Di Vanessa Beecroft (Genova, 1969) viene presentato il video della performance VB82 (2017) girato nell’affascinante spazio della Certosa di San Lorenzo a Padula. La performance mette in scena un rituale mistico e cristologico, con 13 uomini di diverse età, che nello spazio vuoto del refettorio della certosa, abbigliati con una tunica bianca, con capelli e barbe lunghe o volti imberbi dai tratti angelici, rievocano l’iconografia tradizionale di Cristo interpretata dalla storia dell’arte; all’esterno 300 abitanti del circondario, vestiti di bianco, in una lunga processione, ricordano i monaci Certosini che un tempo abitavano il convento.
Mircea Cantor (Oradea,1977) è un artista che realizza opere in cui osserva e mette in scena la società contemporanea sottolineandone con humor le profonde contraddizioni. Nella rassegna viene presentato il video Funia (2017) in cui la mano dell’artista percorre il motivo decorativo esterno, a forma di corda, di una chiesa di legno tipica della Transilvania. La corda è un motivo ricorrente nel lavoro di Cantor, mutuato da elementi della tradizione rumena, e la mano che la percorre sembra volerne sottolineare la materialità, legata all’architettura e quindi allo spazio della comunità, a contrasto con il significato spirituale di legame tra corpo e anima che assume nella tradizione religiosa ortodossa.

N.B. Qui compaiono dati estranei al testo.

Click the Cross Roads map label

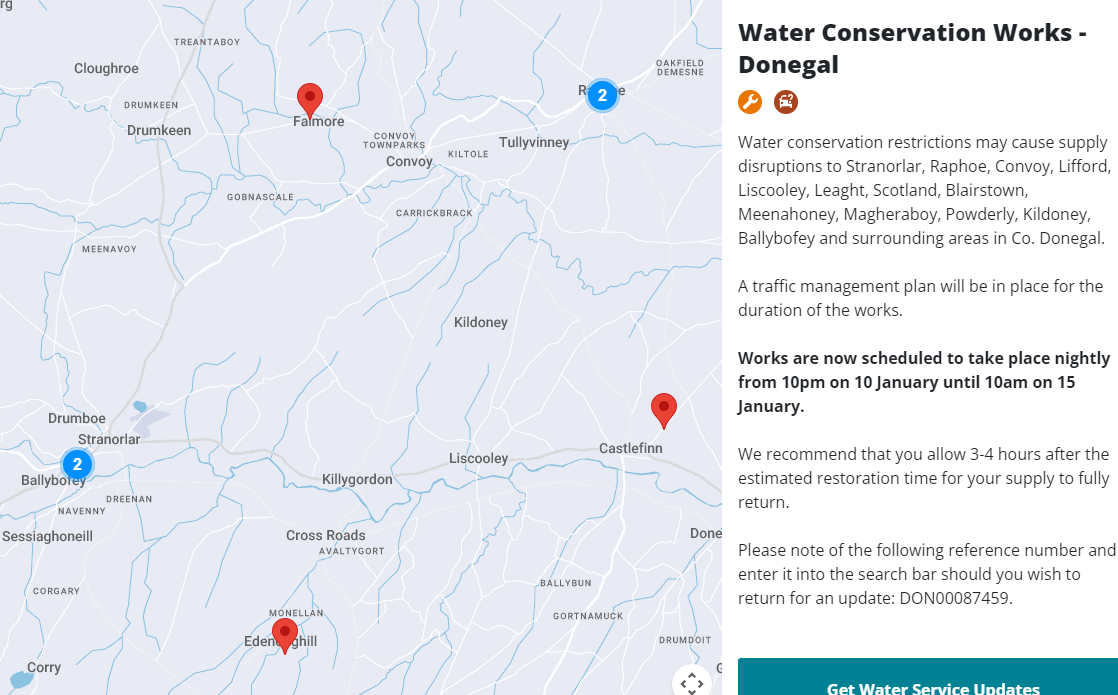326,535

Ser y Durar (Essere e Persistere, 2011) è il titolo del video del duo di artisti spagnoli Democracia (Pablo España e Iván López), che per realizzarlo hanno collaborato con un gruppo di giovani traceurs(tracciatori) chiamati a praticare la loro disciplina, il parkour, all’interno del cimitero acattolico dell’Almudena di Madrid.
Il parkour che nasce in Francia negli anni Ottanta consiste nello studio dell’architettura urbana, in cui viene tracciato un percorso da eseguire con la massima precisione e agilità, superando qualsiasi barriera architettonica con le sole possibilità del corpo umano. Il video ambientato nel Cimitero Civile di Madrid, in cui ha trovato sepoltura chi non apparteneva alla Chiesa Cattolica stabilisce una tensione tra la mobilità di questa pratica e l’immobilità della necropoli.

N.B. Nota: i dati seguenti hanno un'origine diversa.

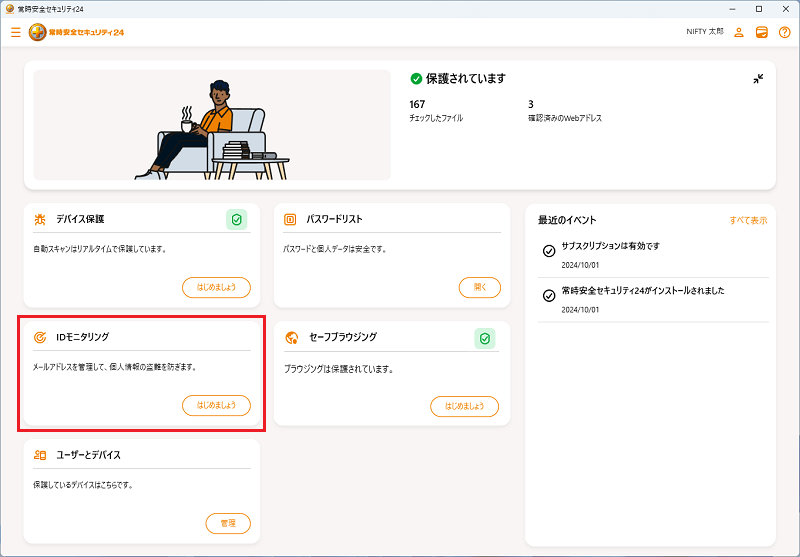Click the NIFTY 太郎 user name

click(x=704, y=32)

La guatemalteca Regina Josè Galindo (Città del Guatemala, 1974) usa il suo corpo, fragile e spesso nudo, per denunciare la violenza contro le donne e più in generale quella sociale, politica e culturale della società contemporanea. Nel video della performance La Intencion (2016), l’artista ha messo in scena un rituale: in piedi su un’ara rudimentale di pietra, l’artista viene man mano ricoperta e avvolta da fascine, solitamente utilizzate per costruire la grande pira che ogni anno, il 16 gennaio, viene incendiata in onore di San Antonio Abate. Una riflessione sulle costrizioni che le donne subiscono ma anche una potente rappresentazione della simbiosi fra natura e corpo.
Dell’artista israeliana Sigalit Landau (Gerusalemme, 1969) viene presentato il video Salted Lake (Salt Crystal Shoes on a Frozen Lake) (2011) girato in una piccola città della Polonia, in cui due scarponi da lavoro ricoperti di sale del Mar Morto cristallizzato dal gelo, sprofondano lentamente sulla superficie ghiacciata di un lago dell’Europa Centrale; un’immagine struggente nella sua tragica semplicità che mostra tutta la sofferenza e il dolore dello sradicamento, il peso della memoria e della Storia.

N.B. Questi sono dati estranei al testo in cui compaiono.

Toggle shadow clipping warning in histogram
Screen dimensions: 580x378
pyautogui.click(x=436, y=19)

La vicenda professionale ed esistenziale della restauratrice Pinin Brambilla Barcilon, è al centro diMadam Pinin l’ultimo lavoro dei MASBEDO (Nicolò Massazza, Milano 1973, Iacopo Bedogni, Sarzana 1970), una delicata riflessione visiva sul concetto di bellezza e della sua conservazione. Tra il 1977 e il 1999 Pinin Brambilla ha dedicato la sua vita al restauro del Cenacolo di Leonardo da Vinci: la storia di quel restauro, tra le più complesse operazioni mai realizzate nella storia di questa disciplina è raccontata dagli artisti in un video focalizzato sui dettagli di mani, viso e occhi della restauratrice che diventano i protagonisti dell’opera.
Hans Op de Beeck (1969, Turnhout) nei venti ipnotici minuti del video Staging Silence (2) (2013) mette in scena una serie di diorami che rappresentano solitari scenari architettonici in bianco e nero in cui si alternano momenti di grandi lirismo a momenti quasi comici. Il video si basa su scenari archetipici nei ricordi dell’artista, anonimi spazi pubblici di cui negli anni ha fatto esperienza. Il bianco e nero del video enfatizza questo aspetto ambiguo di oscillazione fra realtà e immaginazione.
Di Adrian Paci (Scutari, 1969) viene proiettato Interregnum (2017) che parte dall’analisi della massa umana per arrivare al soggetto singolo. Il video mette insieme momenti estrapolati da celebrazioni di funerali di dittatori comunisti recuperati in archivi e televisioni nazionali: queste immagini raccontano il corpo politico che agisce in sincrono con la volontà imposta dal regime, ma anche un altro potente protagonista della scena pubblica, il dolore, che muove la massa dolente del popolo.
Nel lavoro di Janis Rafa (Grecia, 1984), Winter Came Early (2015) l’artista indaga la condizione di mortalità, lutto e melanconia in relazione al mondo naturale. Nel video l’impatto violento di una macchina scrolla vigorosamente un mandorlo per dieci secondi, provocando la caduta prematura delle foglie, catturata da una fotocamera ad alta velocità. L’opera diventa una metafora dell’intervento brutale dell’uomo sulla natura e allo stesso tempo della caducità della vita.